- **TASK BRIEF**: Which lines of the entries contain the word "agent"? Please list them.

**** DATA PROVIDED

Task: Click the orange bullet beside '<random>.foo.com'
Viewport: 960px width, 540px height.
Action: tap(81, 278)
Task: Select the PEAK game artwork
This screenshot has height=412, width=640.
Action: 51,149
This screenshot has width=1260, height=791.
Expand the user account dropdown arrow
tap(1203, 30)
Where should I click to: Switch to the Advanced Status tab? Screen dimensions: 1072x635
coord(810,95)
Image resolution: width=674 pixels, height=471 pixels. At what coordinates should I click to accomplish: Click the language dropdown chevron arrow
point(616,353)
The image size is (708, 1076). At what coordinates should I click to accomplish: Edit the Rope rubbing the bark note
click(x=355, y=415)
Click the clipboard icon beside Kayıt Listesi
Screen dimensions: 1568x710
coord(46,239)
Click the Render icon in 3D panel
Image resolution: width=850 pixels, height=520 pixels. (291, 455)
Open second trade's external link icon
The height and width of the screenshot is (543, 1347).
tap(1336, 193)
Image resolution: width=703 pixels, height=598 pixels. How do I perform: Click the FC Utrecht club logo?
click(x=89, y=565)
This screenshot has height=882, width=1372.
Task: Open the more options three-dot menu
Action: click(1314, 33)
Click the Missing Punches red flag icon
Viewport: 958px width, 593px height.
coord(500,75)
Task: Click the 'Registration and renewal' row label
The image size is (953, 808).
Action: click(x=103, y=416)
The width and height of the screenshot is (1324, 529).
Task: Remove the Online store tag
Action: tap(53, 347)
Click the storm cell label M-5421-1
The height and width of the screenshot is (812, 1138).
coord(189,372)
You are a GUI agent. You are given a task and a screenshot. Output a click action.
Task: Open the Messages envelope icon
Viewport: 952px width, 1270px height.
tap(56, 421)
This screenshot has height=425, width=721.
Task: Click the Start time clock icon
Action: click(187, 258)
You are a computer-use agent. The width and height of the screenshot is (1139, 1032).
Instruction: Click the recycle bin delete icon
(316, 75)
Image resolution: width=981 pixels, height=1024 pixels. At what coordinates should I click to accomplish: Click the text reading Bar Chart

********

- **ANSWER TO THIS EXERCISE**:
You are a GUI agent. You are given a task and a screenshot. Output a click action.
You are a computer-use agent. The width and height of the screenshot is (1139, 1032).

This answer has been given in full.